With drag reduction, there are many factors which play a role in how well the drag is reduced. A main factor in this is temperature. With a higher temperature, the drag reducing agent is easier to degrade. At a low temperature the drag reducing agent will tend to cluster together. This problem can be solved easier than degradation though, by adding another chemical, such as aluminum to help lower the drag reducing agent's inter-molecular attraction.

Other factors are the pipe diameter, inside roughness, and pressure. Drag is higher in smaller diameter pipe. The rougher the inside surface of the pipe, the higher the drag, or friction, which is calculated using the Reynolds number. Increasing the pressure will increase flow and reduce drag but is limited by the maximum pressure rating of the pipe.

==Areas of use==

Drag reducing agents have been found useful in reducing turbulence in the shipbuilding industry, for fire-fighting operations, oil-well fracturing processes, in irrigation systems and in central heating devices. Drag reducers can work in a couple of different fields. The most popular are crude oil, refined products and non-potable water. Currently there are several studies with ongoing tests in rats examining if drag reducers can help with blood flow.

==History==

The earliest works that recorded a decrease in pressure drop during turbulent flow were undertaken in the thirties and concerned the transportation of paper pulp. This was, however, not explicitly referred to as a drag reduction phenomenon. B. A. Toms was the first to recognize the tremendous reduction in wall shear stress caused by the addition of small amount of linear macromolecules to a turbulent flowing fluid. This effect is known as the Toms effect. An extensive bibliography of the first 25 years of drag reduction by polymer additives literature identified over 270 references.

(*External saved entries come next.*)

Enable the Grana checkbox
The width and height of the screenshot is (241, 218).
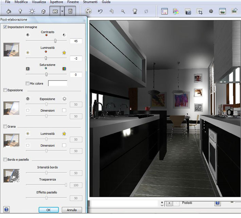click(5, 126)
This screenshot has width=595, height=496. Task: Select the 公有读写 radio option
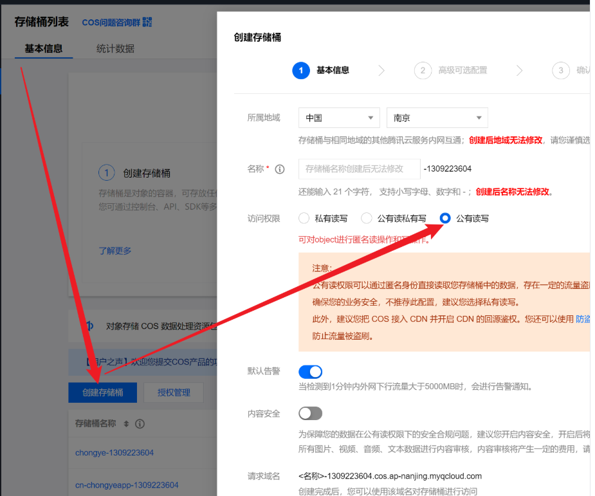(445, 218)
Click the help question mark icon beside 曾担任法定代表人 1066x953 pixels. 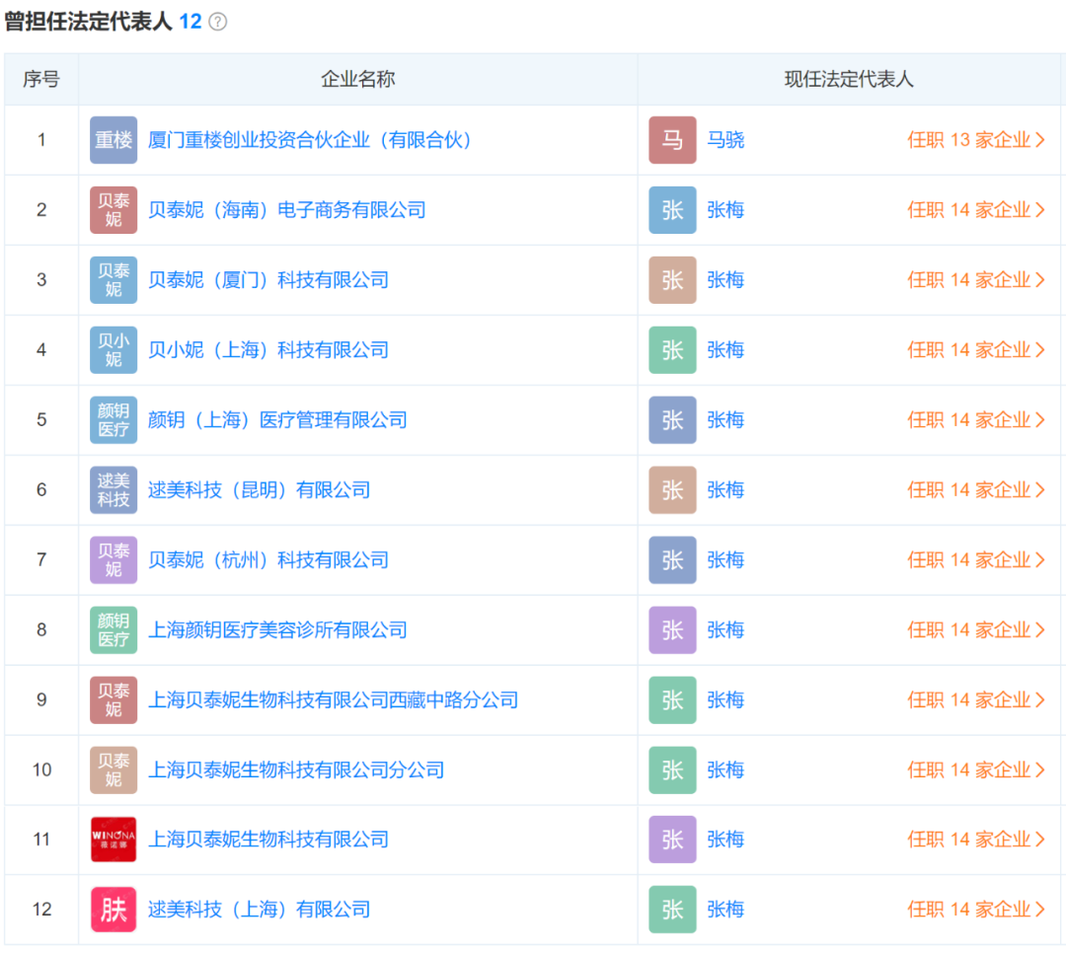point(218,22)
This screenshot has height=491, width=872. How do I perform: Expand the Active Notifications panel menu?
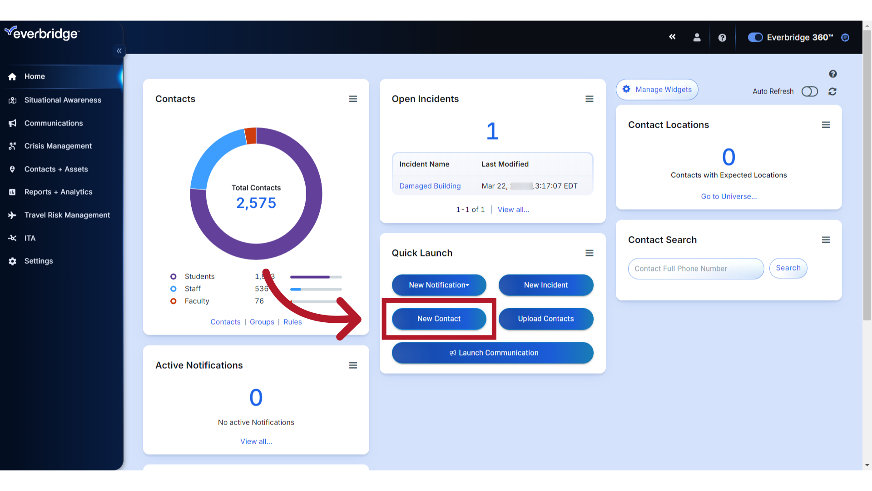(x=353, y=365)
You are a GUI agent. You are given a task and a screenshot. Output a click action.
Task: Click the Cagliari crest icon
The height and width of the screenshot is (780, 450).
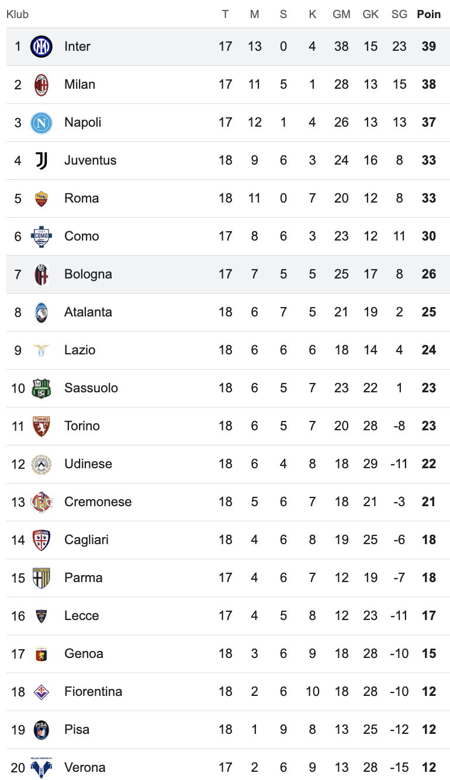[41, 540]
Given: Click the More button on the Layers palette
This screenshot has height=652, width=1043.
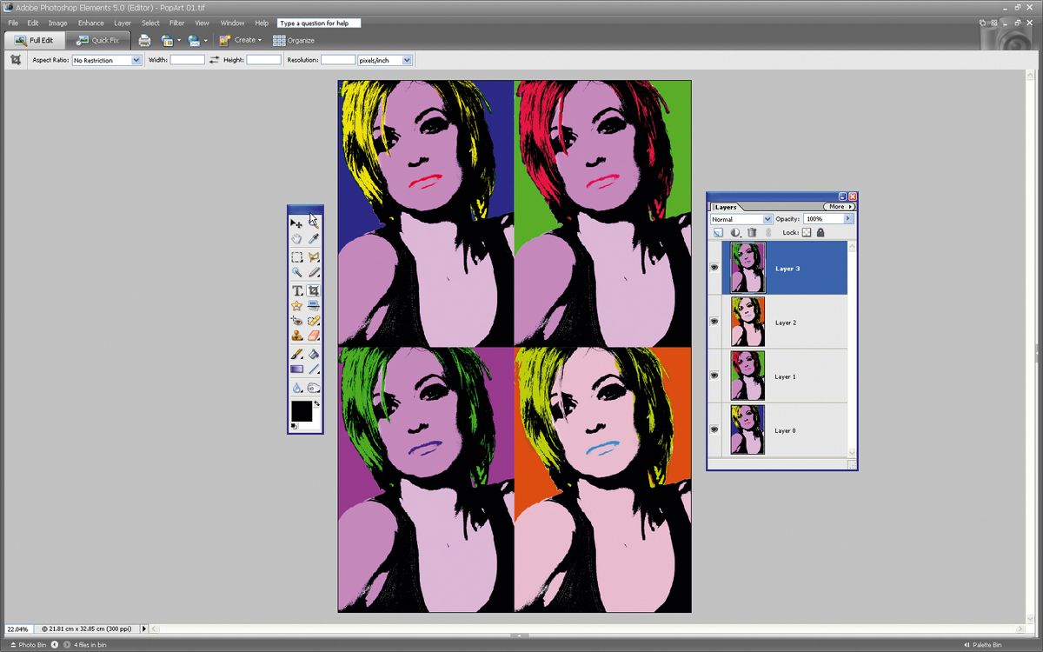Looking at the screenshot, I should pos(837,206).
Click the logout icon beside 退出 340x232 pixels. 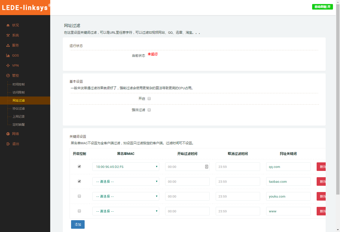(8, 144)
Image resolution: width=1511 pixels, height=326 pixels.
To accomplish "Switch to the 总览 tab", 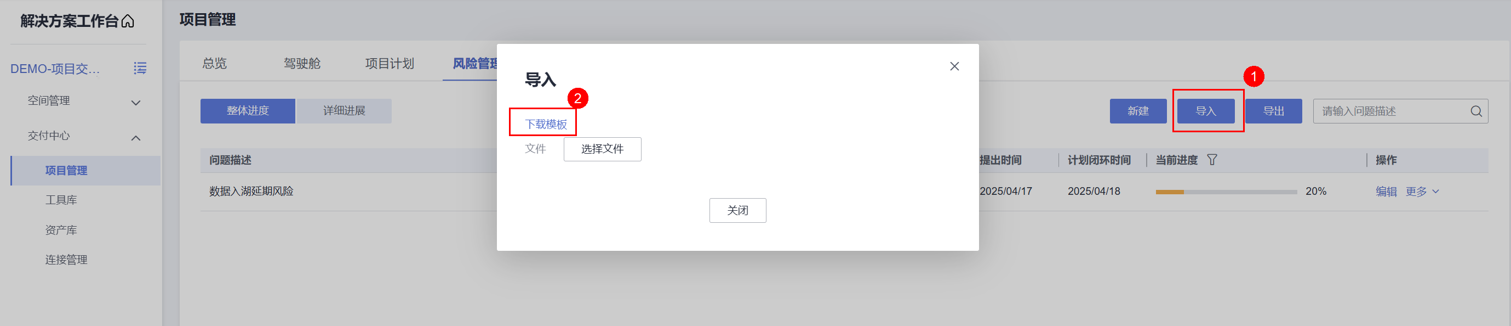I will tap(214, 63).
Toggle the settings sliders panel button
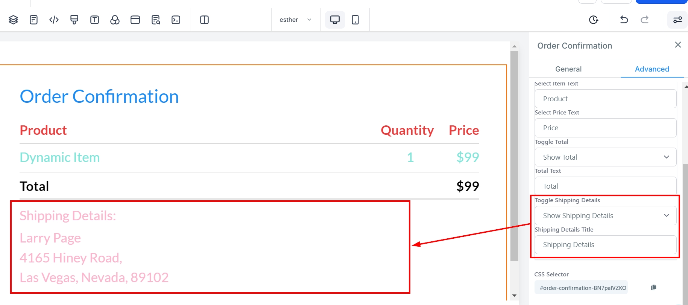 pos(677,20)
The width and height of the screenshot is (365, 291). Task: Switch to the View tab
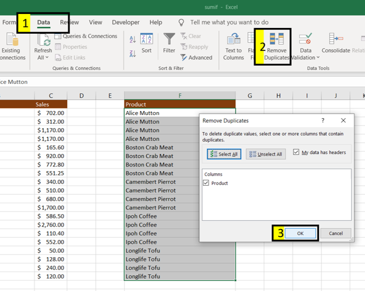pyautogui.click(x=96, y=23)
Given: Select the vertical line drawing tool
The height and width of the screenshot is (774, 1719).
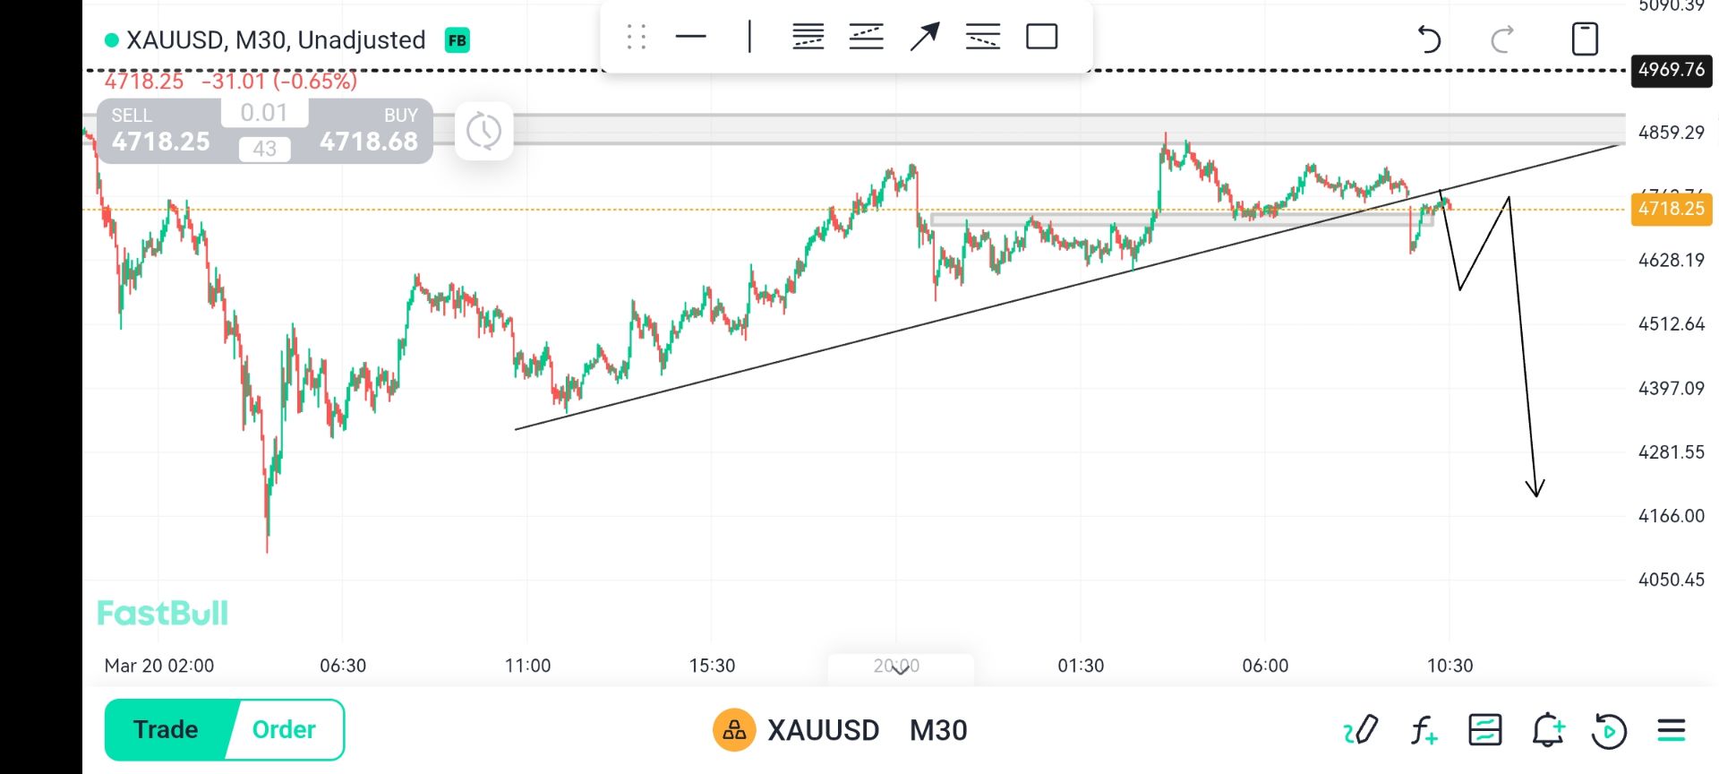Looking at the screenshot, I should (x=749, y=37).
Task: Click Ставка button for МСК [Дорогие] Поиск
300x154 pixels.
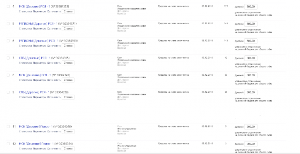Action: pyautogui.click(x=68, y=132)
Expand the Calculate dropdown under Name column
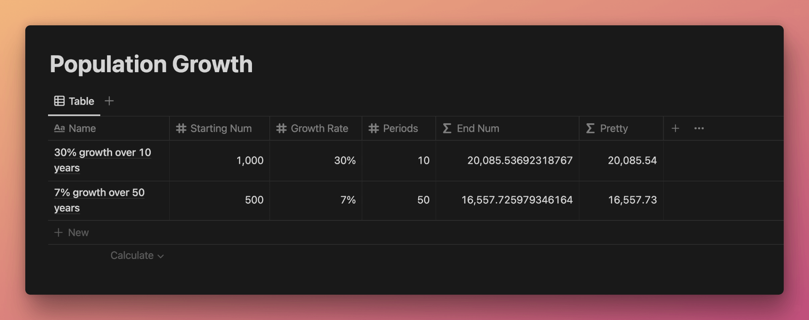The image size is (809, 320). click(x=137, y=255)
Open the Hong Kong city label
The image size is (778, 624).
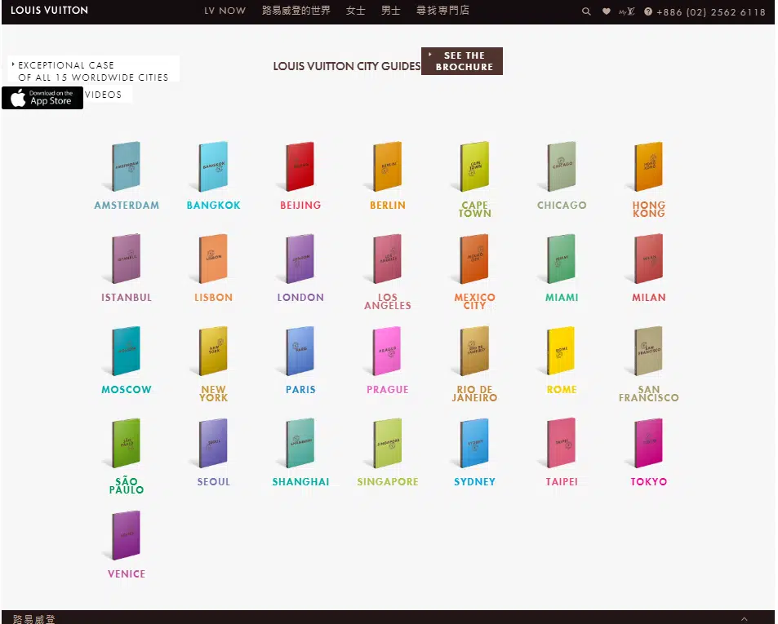(648, 209)
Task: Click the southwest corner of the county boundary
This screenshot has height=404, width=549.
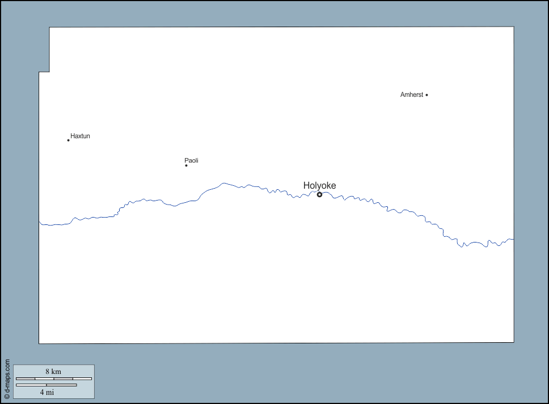Action: pyautogui.click(x=39, y=343)
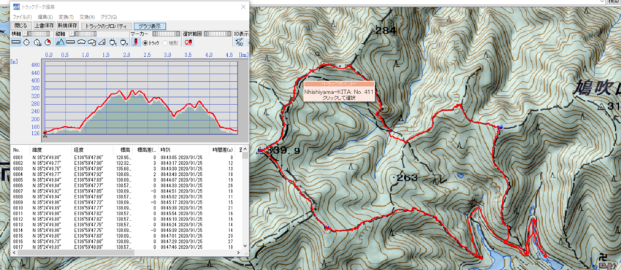This screenshot has width=621, height=270.
Task: Toggle the red marker pin icon
Action: pyautogui.click(x=135, y=42)
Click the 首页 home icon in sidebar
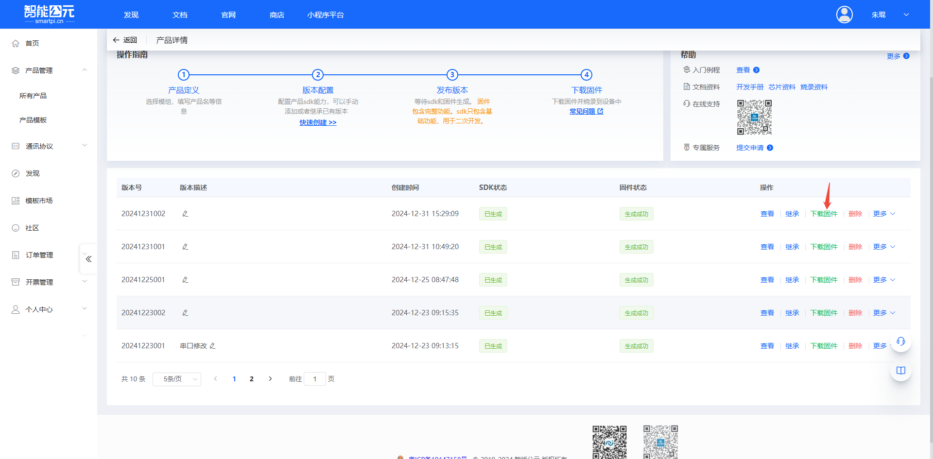Viewport: 933px width, 459px height. pos(16,43)
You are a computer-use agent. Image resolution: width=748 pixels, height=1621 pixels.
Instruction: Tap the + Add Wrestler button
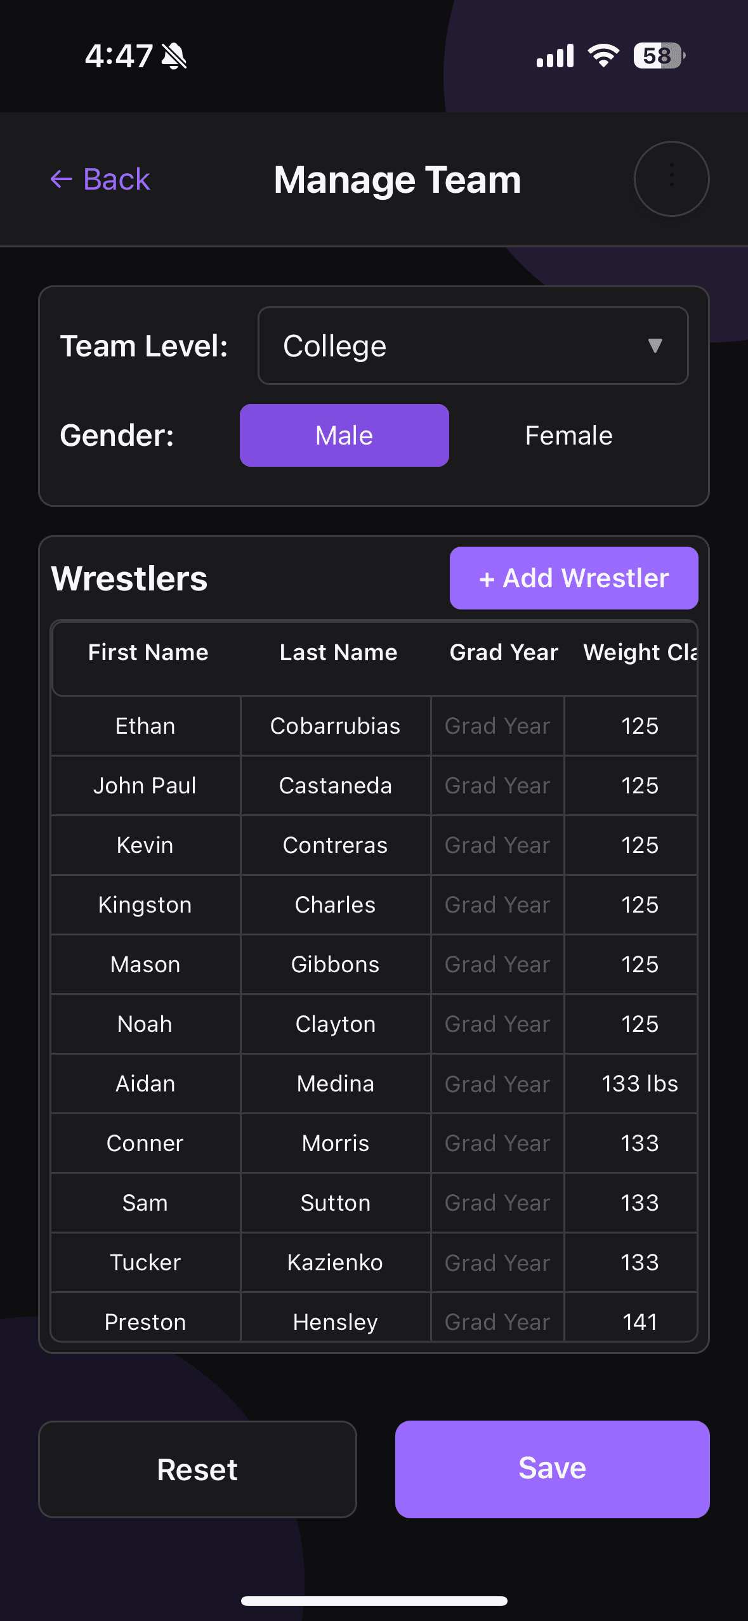(573, 578)
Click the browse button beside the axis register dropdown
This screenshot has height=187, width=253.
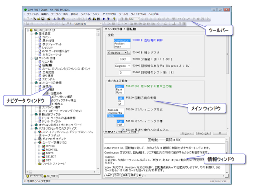click(x=130, y=52)
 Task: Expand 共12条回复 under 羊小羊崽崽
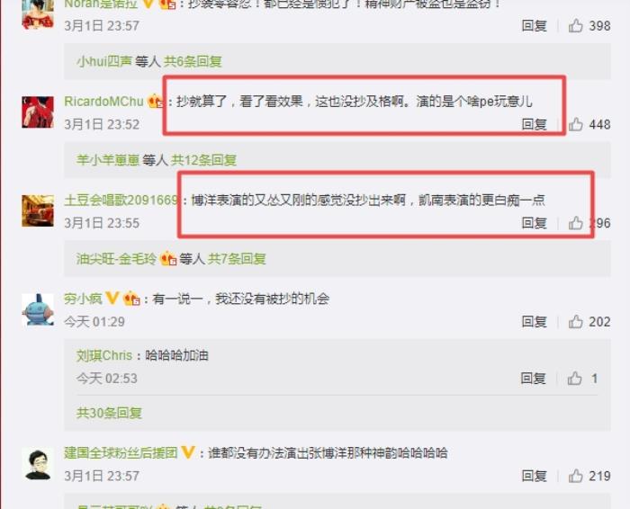tap(203, 160)
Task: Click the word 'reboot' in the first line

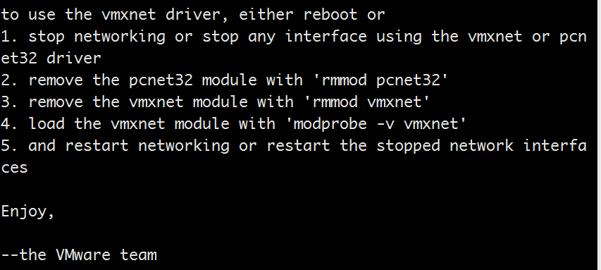Action: (x=330, y=15)
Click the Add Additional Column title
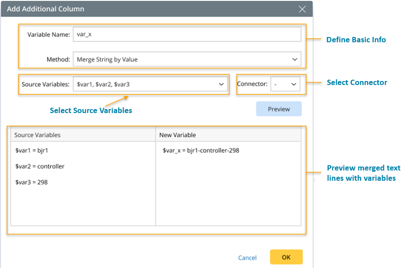Image resolution: width=403 pixels, height=268 pixels. 45,9
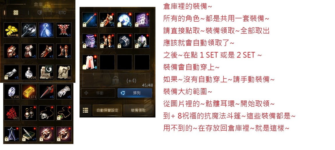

Drag reducers were introduced into the market in the early 1970s by Conoco Inc. (now known as LiquidPower Specialty Products Inc. (LSPI), a Berkshire Hathaway company). Its use has allowed pipeline systems to greatly increase in traditional capacity and extended the life of existing systems. The higher flow rates possible on long pipelines have also increased the potential for surge on older systems not previously designed for high velocities.

Both proprietary (such as Conoco T-83) and non-proprietary (such as poly-isobutylene) drag reduction additives have been evaluated by the U.S. Army Mobility Equipment Research and Development Center for enhancement of military petroleum pipeline systems.